Stored data entries:
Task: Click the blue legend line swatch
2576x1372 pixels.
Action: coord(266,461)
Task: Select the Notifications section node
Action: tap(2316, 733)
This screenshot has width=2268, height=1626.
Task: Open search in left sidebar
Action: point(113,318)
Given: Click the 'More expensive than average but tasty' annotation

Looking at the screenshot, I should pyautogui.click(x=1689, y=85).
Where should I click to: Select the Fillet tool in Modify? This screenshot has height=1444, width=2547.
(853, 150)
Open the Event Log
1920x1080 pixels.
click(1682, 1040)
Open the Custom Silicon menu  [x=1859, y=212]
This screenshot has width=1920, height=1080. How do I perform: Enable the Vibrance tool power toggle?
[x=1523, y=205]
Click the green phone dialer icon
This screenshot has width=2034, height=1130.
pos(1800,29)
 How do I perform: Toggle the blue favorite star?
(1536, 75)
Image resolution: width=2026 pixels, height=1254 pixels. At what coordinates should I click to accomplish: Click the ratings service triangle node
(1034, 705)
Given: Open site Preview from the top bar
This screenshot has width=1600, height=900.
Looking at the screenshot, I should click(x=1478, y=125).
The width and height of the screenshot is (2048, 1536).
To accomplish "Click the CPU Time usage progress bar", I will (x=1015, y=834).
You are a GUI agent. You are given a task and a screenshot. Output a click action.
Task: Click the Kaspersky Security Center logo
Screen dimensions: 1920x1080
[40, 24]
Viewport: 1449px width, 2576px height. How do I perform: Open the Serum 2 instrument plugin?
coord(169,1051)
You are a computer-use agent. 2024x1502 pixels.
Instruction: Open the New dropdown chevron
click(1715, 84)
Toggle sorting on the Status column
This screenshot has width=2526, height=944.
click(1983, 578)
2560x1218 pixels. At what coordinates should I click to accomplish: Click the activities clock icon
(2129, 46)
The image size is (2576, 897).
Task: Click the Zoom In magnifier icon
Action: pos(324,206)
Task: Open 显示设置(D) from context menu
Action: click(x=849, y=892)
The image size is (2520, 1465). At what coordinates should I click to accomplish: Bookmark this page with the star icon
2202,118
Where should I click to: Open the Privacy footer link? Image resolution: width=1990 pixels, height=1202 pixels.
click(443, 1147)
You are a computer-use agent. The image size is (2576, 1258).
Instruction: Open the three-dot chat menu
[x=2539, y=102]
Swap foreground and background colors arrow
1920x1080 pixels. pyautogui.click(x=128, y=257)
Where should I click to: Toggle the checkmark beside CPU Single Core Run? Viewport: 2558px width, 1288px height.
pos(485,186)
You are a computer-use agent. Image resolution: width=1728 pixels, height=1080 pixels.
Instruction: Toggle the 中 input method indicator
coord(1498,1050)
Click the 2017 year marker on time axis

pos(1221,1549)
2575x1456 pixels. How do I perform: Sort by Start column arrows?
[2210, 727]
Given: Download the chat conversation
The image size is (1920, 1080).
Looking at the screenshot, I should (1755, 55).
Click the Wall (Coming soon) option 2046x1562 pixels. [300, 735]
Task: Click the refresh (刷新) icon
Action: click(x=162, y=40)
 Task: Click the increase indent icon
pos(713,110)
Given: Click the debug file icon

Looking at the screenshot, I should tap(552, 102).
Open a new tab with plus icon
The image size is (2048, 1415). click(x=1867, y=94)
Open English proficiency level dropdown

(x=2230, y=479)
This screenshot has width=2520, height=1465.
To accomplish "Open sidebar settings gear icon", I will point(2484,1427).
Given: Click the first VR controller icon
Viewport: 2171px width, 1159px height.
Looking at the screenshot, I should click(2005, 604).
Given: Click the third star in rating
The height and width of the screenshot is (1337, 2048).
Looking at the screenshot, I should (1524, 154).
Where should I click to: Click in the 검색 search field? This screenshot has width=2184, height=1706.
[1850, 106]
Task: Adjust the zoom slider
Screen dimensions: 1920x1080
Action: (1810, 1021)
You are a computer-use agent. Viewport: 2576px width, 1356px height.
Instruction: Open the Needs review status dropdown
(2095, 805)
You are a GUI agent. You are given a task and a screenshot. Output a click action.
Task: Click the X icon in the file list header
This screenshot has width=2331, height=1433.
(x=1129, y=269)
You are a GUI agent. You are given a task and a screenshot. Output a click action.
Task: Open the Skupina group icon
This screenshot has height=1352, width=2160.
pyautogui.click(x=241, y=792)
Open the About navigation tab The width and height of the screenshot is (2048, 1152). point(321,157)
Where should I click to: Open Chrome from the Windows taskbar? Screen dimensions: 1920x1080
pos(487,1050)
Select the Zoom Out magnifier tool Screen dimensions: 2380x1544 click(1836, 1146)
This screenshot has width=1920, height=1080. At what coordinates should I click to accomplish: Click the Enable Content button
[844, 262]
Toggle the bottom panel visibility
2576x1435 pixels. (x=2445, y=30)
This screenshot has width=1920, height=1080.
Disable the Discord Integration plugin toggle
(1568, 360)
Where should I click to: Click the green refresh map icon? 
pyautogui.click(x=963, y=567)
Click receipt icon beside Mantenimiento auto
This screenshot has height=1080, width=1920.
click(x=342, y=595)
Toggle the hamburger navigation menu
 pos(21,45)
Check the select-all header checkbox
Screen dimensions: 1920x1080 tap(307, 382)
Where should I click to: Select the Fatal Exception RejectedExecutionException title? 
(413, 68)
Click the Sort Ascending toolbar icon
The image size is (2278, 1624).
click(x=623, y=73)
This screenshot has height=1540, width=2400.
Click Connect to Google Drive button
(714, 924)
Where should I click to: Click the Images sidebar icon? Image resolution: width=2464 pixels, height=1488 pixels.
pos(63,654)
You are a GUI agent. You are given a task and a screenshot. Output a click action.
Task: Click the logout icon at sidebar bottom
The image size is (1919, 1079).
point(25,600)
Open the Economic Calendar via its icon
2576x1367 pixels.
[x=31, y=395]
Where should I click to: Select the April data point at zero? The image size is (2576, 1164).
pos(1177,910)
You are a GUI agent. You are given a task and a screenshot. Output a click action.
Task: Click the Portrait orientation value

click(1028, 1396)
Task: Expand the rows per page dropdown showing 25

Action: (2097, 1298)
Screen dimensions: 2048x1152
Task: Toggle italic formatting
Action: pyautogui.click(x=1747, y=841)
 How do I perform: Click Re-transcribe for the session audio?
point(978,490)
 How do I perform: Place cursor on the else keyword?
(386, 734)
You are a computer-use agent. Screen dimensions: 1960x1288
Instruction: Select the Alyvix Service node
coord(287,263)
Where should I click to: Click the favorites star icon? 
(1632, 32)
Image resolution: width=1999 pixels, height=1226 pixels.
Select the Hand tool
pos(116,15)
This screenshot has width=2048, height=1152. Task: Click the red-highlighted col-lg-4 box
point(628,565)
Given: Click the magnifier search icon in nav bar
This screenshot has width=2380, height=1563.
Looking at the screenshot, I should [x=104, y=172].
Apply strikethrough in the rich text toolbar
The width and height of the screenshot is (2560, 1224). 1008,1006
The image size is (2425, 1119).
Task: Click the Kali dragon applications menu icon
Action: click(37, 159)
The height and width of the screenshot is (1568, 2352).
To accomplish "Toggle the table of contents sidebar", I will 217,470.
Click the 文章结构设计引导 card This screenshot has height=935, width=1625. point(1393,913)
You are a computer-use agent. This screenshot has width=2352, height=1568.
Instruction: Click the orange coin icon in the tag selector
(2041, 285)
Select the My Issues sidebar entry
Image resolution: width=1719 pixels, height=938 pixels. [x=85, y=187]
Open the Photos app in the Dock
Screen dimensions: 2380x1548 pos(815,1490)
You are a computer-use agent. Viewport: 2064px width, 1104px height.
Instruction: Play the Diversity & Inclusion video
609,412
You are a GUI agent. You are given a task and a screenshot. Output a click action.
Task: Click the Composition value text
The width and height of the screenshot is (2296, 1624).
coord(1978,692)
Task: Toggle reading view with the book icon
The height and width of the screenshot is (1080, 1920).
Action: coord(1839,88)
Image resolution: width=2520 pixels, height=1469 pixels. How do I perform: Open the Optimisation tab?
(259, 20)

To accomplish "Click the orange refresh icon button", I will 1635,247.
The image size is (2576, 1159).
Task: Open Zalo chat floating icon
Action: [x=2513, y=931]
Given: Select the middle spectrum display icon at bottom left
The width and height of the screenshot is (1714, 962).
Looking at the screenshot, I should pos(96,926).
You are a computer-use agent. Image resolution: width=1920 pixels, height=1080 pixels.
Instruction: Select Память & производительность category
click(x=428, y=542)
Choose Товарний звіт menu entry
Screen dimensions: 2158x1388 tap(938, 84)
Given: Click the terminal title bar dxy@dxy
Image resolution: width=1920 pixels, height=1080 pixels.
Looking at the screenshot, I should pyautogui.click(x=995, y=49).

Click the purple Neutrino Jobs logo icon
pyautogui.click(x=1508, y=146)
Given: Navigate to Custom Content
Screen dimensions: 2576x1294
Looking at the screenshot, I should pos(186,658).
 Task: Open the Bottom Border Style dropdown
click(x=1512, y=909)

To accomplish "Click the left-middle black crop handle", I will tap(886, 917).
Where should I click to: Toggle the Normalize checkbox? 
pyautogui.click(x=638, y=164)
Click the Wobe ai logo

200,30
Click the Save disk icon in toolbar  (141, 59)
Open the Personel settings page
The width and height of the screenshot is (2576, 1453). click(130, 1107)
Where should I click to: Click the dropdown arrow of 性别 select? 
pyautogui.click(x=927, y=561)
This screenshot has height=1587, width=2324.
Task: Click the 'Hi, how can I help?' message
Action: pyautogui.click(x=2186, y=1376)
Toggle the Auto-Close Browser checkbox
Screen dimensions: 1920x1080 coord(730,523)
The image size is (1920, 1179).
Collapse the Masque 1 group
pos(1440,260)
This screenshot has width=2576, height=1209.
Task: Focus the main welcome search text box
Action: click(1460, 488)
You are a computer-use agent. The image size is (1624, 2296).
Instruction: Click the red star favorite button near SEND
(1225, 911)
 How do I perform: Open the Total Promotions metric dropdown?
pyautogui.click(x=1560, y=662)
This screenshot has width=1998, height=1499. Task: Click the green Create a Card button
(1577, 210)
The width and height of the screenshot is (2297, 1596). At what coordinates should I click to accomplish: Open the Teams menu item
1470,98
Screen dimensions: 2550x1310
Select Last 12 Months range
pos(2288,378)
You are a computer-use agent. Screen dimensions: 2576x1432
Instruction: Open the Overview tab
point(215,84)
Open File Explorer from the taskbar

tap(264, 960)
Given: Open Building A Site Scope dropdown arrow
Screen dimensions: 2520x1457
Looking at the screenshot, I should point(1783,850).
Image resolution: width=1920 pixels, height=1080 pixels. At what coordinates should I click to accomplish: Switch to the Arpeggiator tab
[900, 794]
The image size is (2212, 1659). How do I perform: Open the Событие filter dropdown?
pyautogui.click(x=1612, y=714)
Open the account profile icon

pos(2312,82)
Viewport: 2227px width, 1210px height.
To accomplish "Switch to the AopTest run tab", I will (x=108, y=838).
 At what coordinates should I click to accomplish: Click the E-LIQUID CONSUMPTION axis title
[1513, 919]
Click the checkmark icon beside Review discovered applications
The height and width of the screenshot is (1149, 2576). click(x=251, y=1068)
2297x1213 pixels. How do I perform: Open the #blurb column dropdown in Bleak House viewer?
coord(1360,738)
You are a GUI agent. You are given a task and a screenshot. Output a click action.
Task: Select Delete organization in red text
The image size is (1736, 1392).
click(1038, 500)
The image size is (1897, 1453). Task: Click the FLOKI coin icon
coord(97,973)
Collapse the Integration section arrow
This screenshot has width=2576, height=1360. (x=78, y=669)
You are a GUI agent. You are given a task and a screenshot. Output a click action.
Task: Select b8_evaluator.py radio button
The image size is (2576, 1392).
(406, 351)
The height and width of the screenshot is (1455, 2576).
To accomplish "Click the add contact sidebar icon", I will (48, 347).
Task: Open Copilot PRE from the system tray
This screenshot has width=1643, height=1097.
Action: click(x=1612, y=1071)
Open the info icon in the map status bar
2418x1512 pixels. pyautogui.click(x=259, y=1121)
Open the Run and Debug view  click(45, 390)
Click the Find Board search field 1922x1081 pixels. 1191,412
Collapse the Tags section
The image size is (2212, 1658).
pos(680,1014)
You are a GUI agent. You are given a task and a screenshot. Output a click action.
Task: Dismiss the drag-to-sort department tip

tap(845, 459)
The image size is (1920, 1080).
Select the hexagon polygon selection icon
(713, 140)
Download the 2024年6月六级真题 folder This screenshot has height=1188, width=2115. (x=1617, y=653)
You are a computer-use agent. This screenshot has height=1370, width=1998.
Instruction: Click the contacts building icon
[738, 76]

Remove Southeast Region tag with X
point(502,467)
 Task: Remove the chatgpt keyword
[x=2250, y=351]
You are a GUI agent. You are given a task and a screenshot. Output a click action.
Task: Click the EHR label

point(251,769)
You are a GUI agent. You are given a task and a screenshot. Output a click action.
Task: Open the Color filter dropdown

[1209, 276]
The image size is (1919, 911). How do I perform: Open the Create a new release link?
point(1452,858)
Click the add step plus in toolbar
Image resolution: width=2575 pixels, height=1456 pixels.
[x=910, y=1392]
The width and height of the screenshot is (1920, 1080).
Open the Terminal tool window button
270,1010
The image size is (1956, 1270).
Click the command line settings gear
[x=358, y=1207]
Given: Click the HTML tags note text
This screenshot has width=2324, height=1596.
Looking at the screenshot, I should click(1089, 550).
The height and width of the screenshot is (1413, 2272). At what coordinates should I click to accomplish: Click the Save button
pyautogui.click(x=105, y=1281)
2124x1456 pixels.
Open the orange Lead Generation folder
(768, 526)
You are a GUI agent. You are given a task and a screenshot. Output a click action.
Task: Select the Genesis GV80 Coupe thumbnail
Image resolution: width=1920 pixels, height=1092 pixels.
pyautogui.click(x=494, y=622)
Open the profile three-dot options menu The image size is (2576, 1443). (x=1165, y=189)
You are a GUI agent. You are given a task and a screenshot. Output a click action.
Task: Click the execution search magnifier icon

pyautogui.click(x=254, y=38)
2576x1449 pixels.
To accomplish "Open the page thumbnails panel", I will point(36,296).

• **ABOUT THIS EXERCISE**
The answer must be every line from the records above that contains the word "Download", copied in full.

• **OUTPUT OF THE TASK**
Given: Download the chat conversation
Download the 2024年6月六级真题 folder This screenshot has height=1188, width=2115. (x=1617, y=653)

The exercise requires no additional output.